Ian Smith is the musical architect behind Zero Frequency. As the mastermind and sole member of Zero Frequency, Smith plays guitars, bass, and keyboards on all the tracks. Once the melody and lyrics are set in place, Smith brings on board female vocalists.
The inspiration for The Ocean’s End, which will encompass three volumes when finished, arrived in the form of Netflix’s documentary about Kink.com, along with a biopic of Rocco Siffredi, the Italian porn star known as the “Italian Stallion,” who appeared in over 1,300 porn flicks. The idea of feverish sexual compulsions and their consummation intrigued Smith, who decided to recount the sexual emergence of a young woman.
Embodying 30-tracks and three albums, the musical tale is both innovative and wonderfully put together.
“Astronaut Song” features the luscious evocative voice of Riya.
The compelling mesmeric pressure of the music is elaborately suggestive and addictive.
The track opens on gleaming, gentle colors drifting and rippling on futuristic washes, and then flows into dark, shaggy tones as Riya’s exotic, sensual voice enters. The melody embraces elements of electro-pop, dream-pop, and alt-rock.

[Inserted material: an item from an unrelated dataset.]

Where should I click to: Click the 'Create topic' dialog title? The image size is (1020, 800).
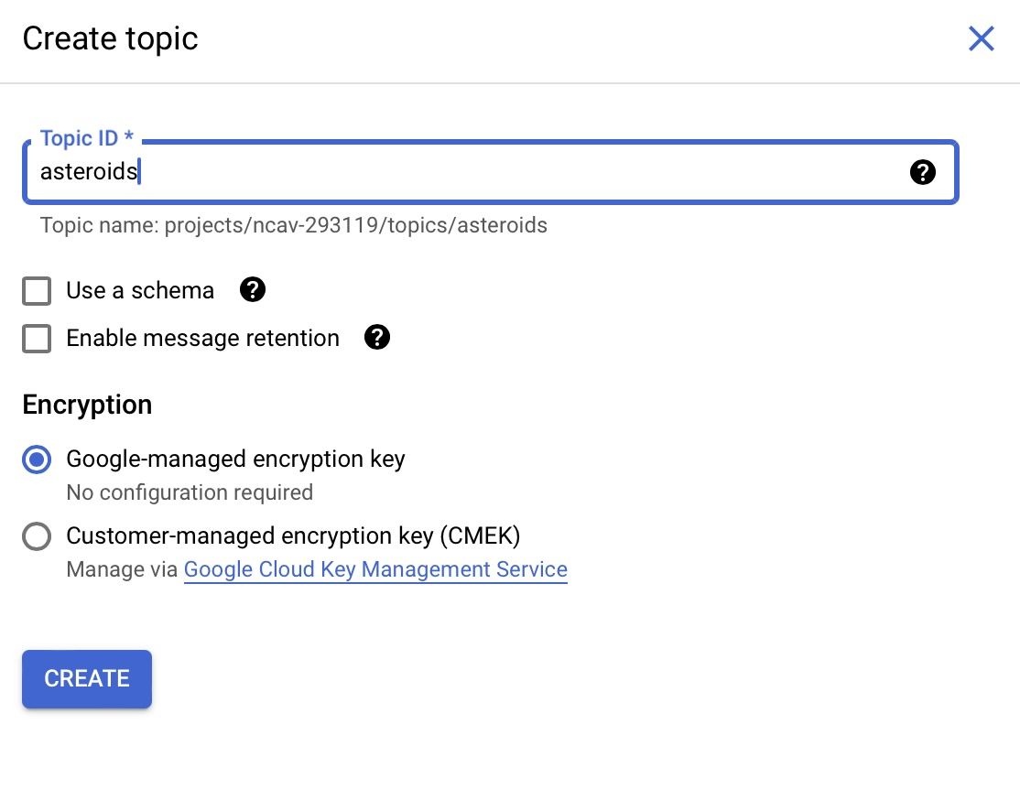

I love the vibrating grinding synth tone that vanishes on the bridge, and re-enters on the chorus and verses. Juxtaposed luminous, almost actinic flavors infuse the harmonics with two distinct layers, one sparkling, the other down and dirty, that coalesce into an elegant muscular suffusion of sonic color.
Riya’s voice, at once smoldering with erotic embers and dreamy, gliding timbres, imbues the lyrics with spectral gesticulations, wicked and ominous, yet alluringly entrancing, as if Odysseus’ Sirens beckon with their hypnotic tones from the distant rocky coast of Anthemoessa.
There’s a dark reckless dynamism surging through the harmonics, a kind of residual dark, misty coloration signifying sharp-edged desires and passions both urgent and focused.
“Astronaut Song” discharges an electrifying soundscape, full of glistening surges of tumescent colors and darker menacing resonance. The compelling mesmeric pressure of the music is elaborately suggestive and addictive.